Nginx: Start by checking Nginx logs for a high number of 499 errors, as these indicate that the web UI is timing out. If this is the case, consider increasing the number of worker processes in Nginx, setting the value to 2 or higher depending on your system’s capacity.
Kubernetes Resources: Next, verify whether your pods are experiencing throttling. If they are, increase the resource limits for the affected pods to ensure they have sufficient CPU and memory.
PostgreSQL Tuning: Based on your available resource limits, you can use PGTune to optimize your PostgreSQL configuration.

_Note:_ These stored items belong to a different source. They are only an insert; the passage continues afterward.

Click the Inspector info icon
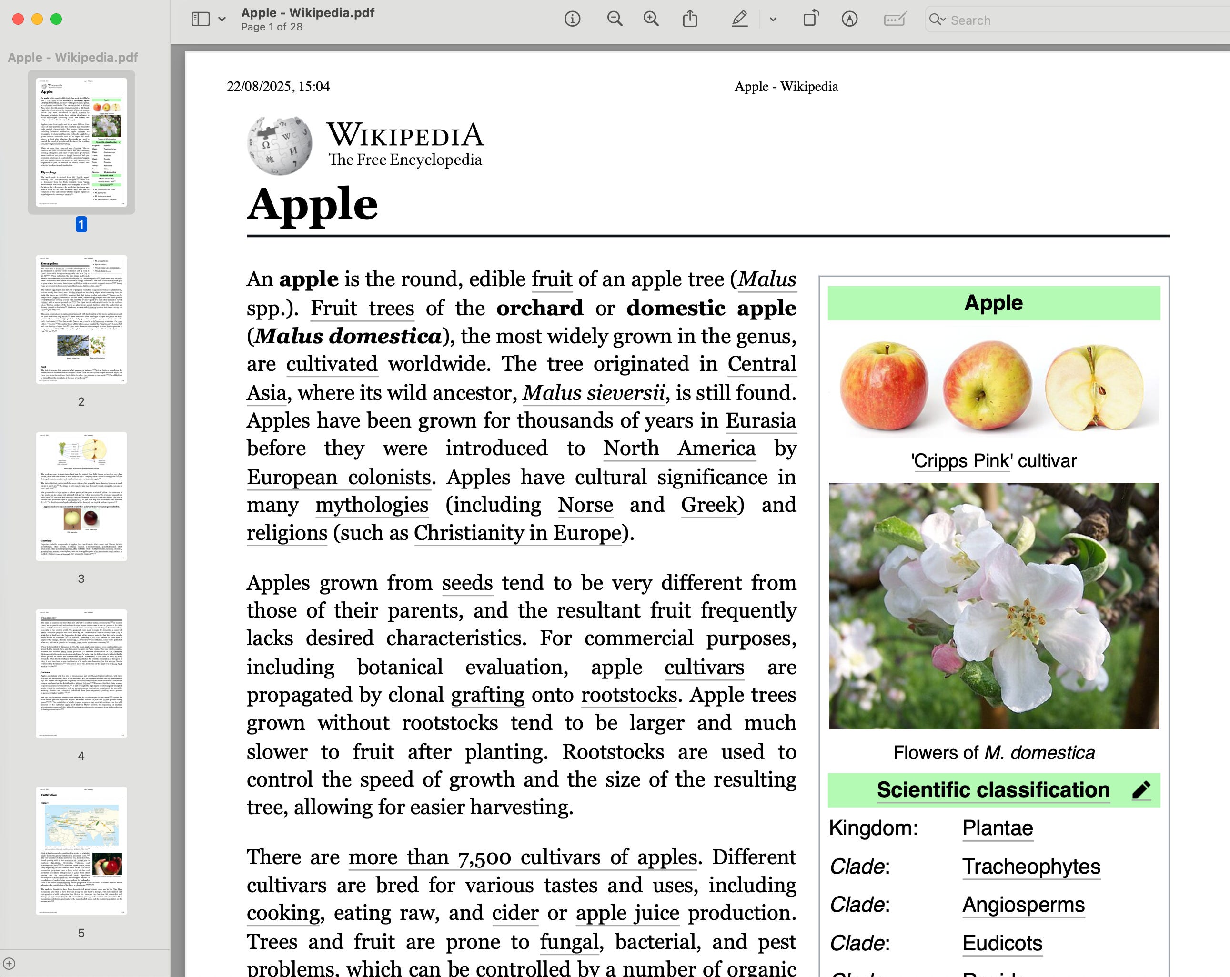This screenshot has height=977, width=1230. click(572, 19)
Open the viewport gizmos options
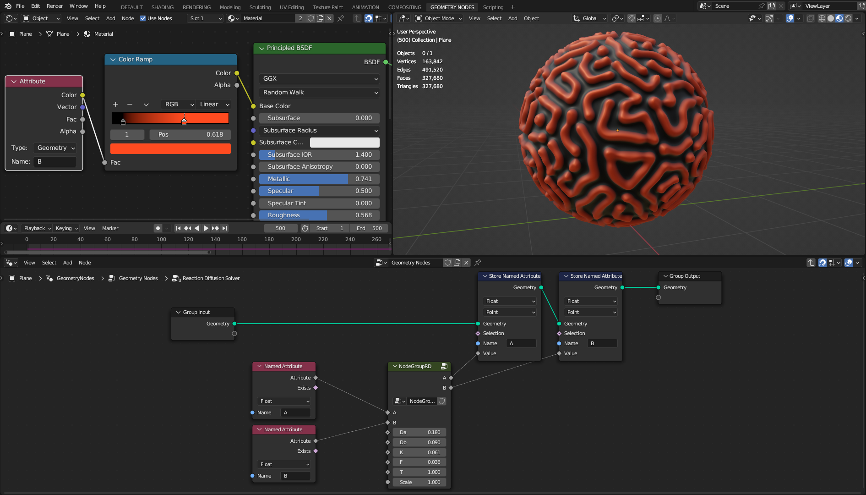 tap(778, 18)
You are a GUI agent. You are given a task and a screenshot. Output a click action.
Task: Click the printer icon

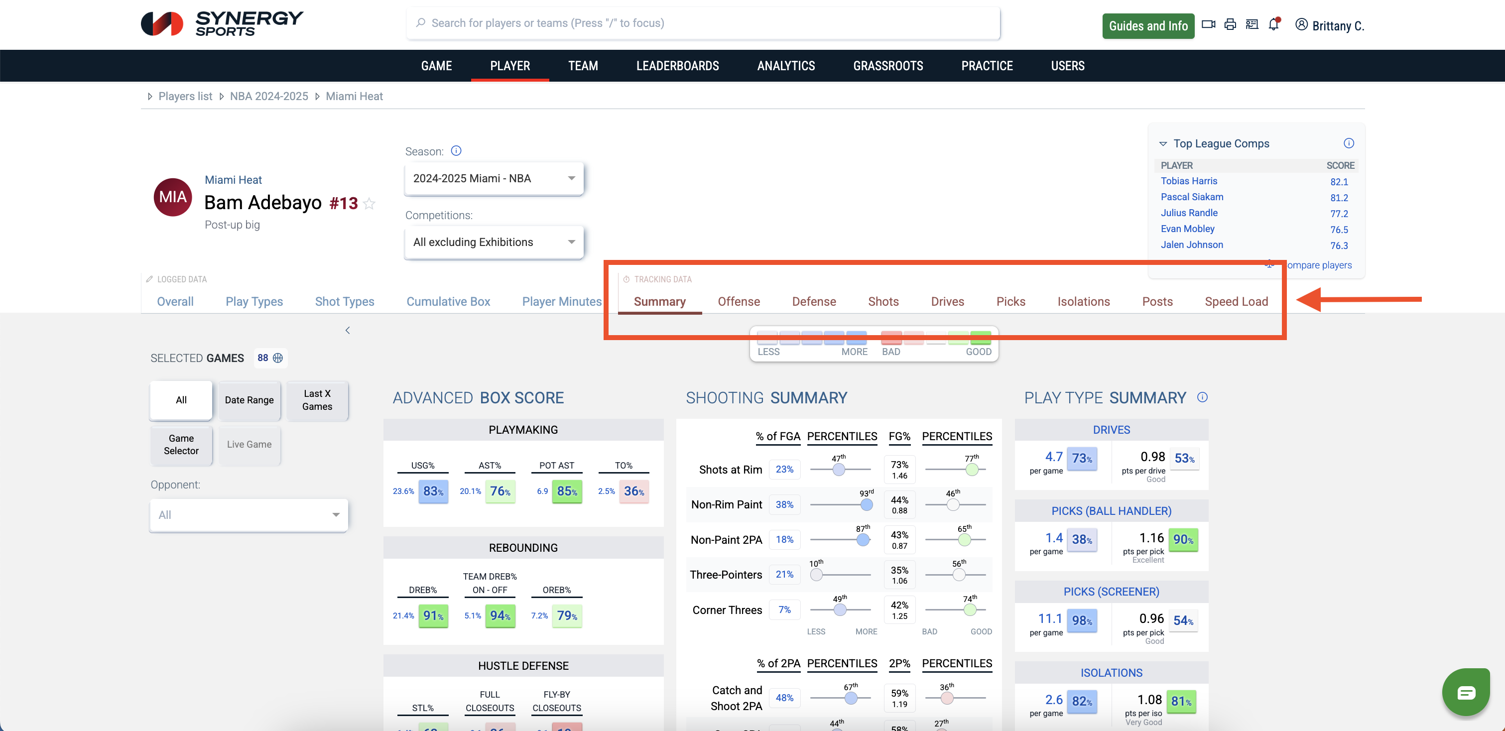pos(1230,25)
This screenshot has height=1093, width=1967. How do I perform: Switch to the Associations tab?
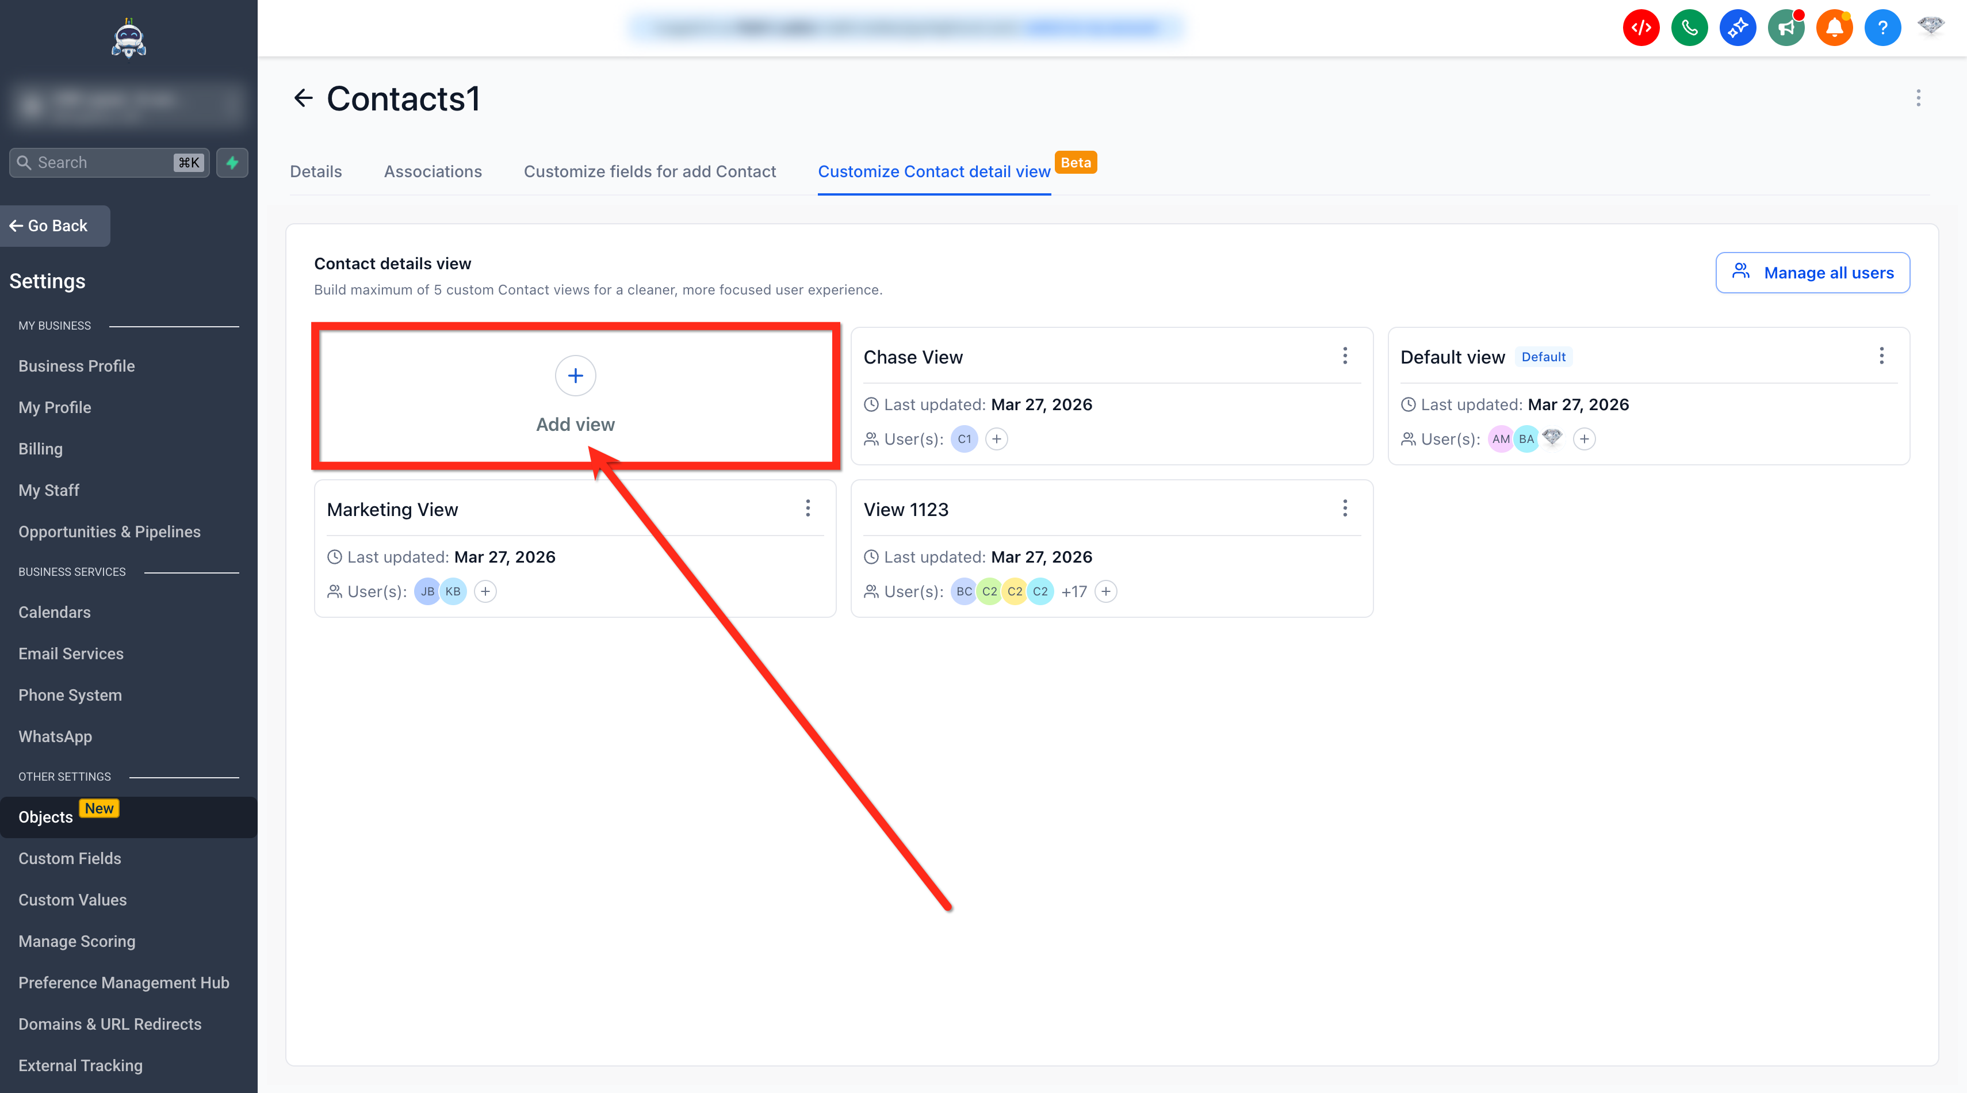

To pinpoint the cause of slowness during peak traffic, use profile_sql
to analyze database performance. For example:
awx-manage profile_sql --threshold=1.5 --minutes=5
You should also schedule regular maintenance tasks for PostgreSQL, such as running VACUUM ANALYZE
and REINDEX
, to clean up dead tuples and refresh table statistics.
To check if PostgreSQL performance is contributing to the slowdown, you can run the following commands to measure query execution time:
\timing on
SELECT COUNT(*) FROM main_jobevent;
Additionally, you can run cleanup jobs to reduce the number of job events stored in the database, helping to optimize performance.
If possible you can tune autovacuum threshold for big table.
If possible you can share me your metrics dashboard.
Thank you @Crimrose , we found a solution that created temporary Git repo and run the job which completed in less than a min, Old repo size was 4G which is causing the latency problem.